▶ _Description of the task_
Taking the line with "Task: Open the 华东1 (杭州) region dropdown" as the first and the line with "Task: Select the Resources tab" as the last, set down the lines below exactly, pictures excluded.

(Saved data entries)
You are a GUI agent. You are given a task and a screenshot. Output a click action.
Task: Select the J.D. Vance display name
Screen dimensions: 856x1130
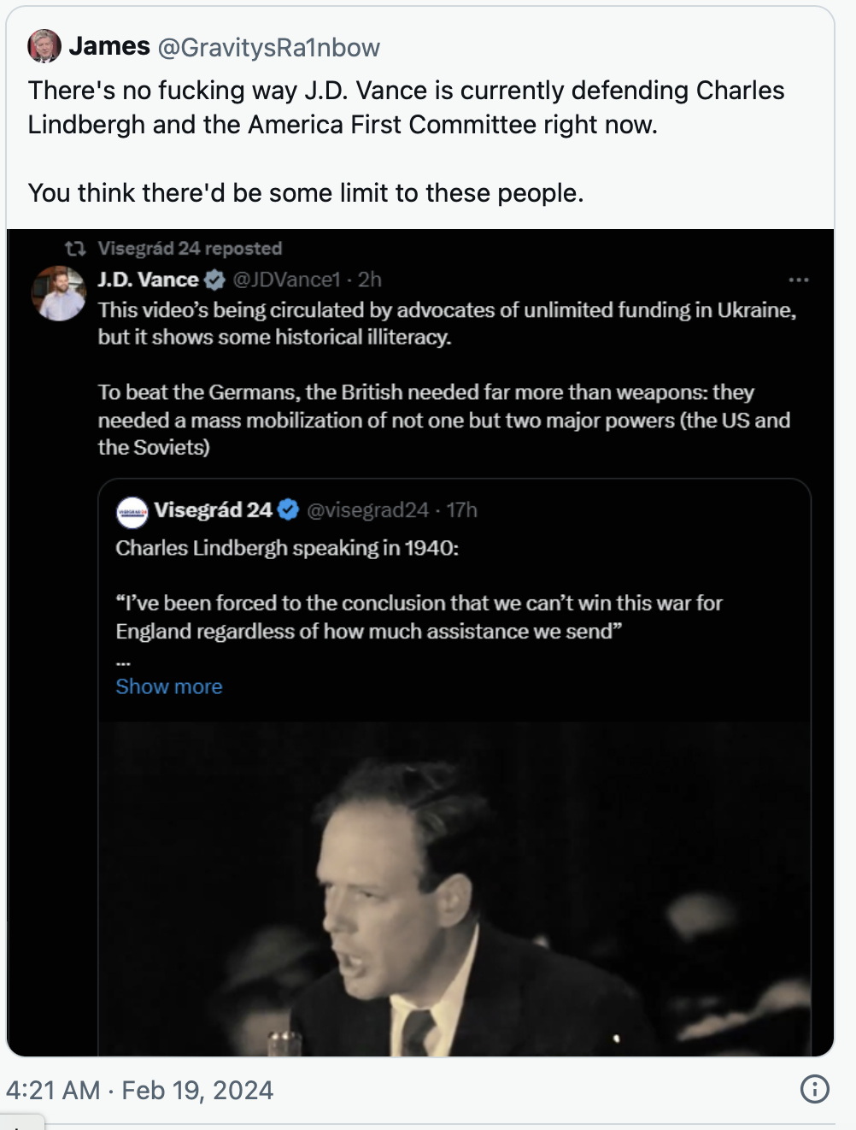point(148,280)
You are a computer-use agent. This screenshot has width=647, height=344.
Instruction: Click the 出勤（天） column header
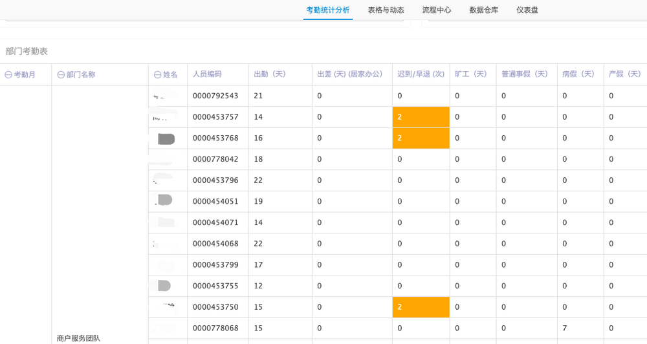pyautogui.click(x=271, y=74)
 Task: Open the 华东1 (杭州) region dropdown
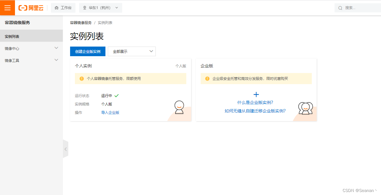click(100, 8)
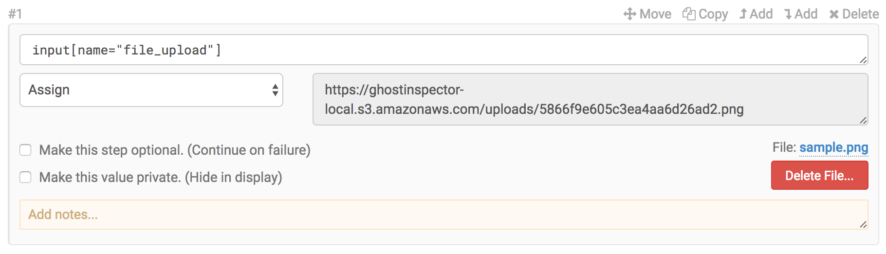
Task: Click the URL field resize handle
Action: (x=863, y=120)
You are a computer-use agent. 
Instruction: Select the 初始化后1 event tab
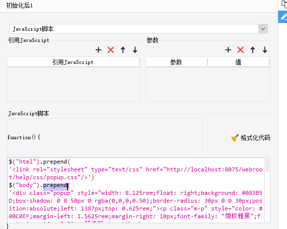20,6
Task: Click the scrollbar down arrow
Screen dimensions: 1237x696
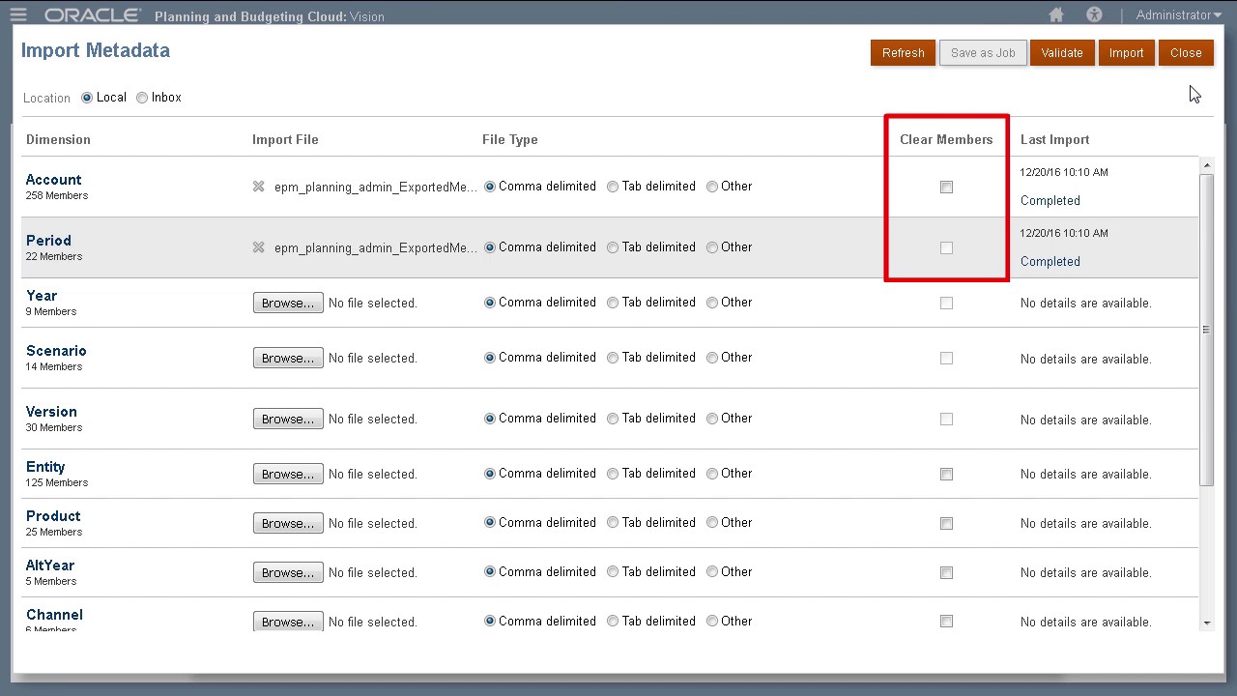Action: 1206,624
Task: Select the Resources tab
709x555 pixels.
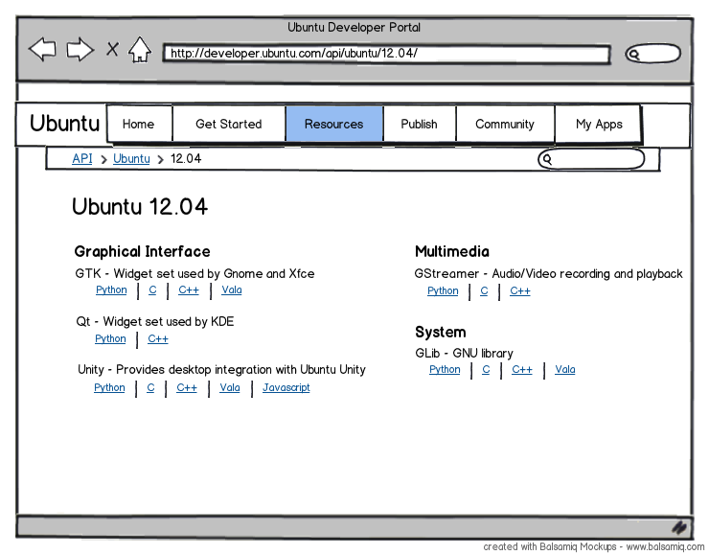Action: click(334, 124)
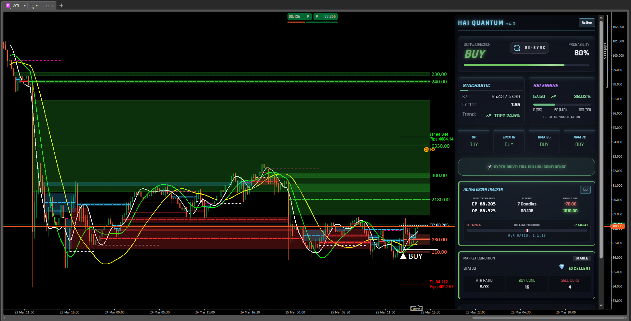This screenshot has height=321, width=631.
Task: Toggle the Active status button in panel header
Action: click(587, 23)
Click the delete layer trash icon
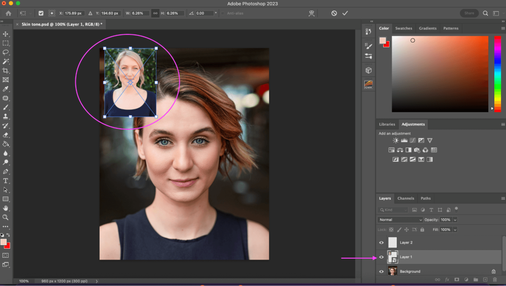 click(x=494, y=279)
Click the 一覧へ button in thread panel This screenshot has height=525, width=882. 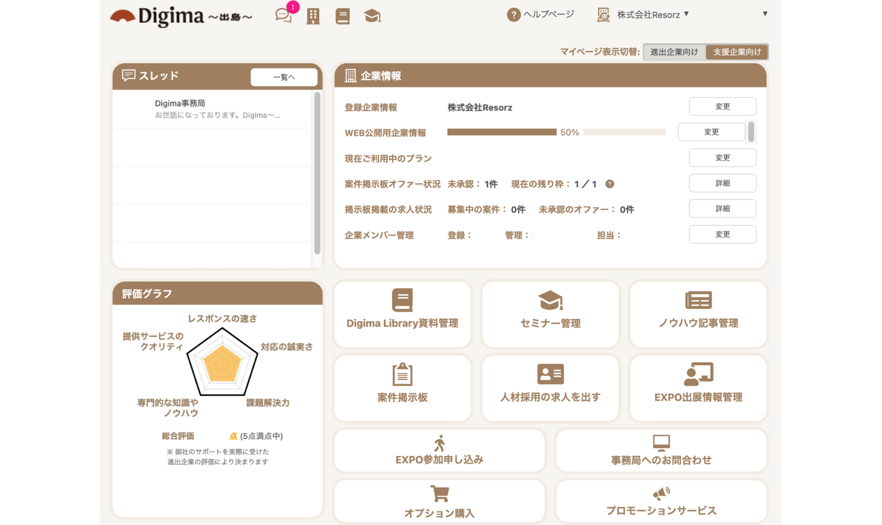pos(284,77)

▶ _Written solution_
 Task: Open the 华东1 (杭州) region dropdown
click(100, 8)
Task: Click the URL field resize handle
Action: (x=863, y=120)
You are a computer-use agent. 
Instruction: Select the 初始化后1 event tab
20,6
Task: Click the scrollbar down arrow
Screen dimensions: 1237x696
Action: 1206,624
Task: Select the Resources tab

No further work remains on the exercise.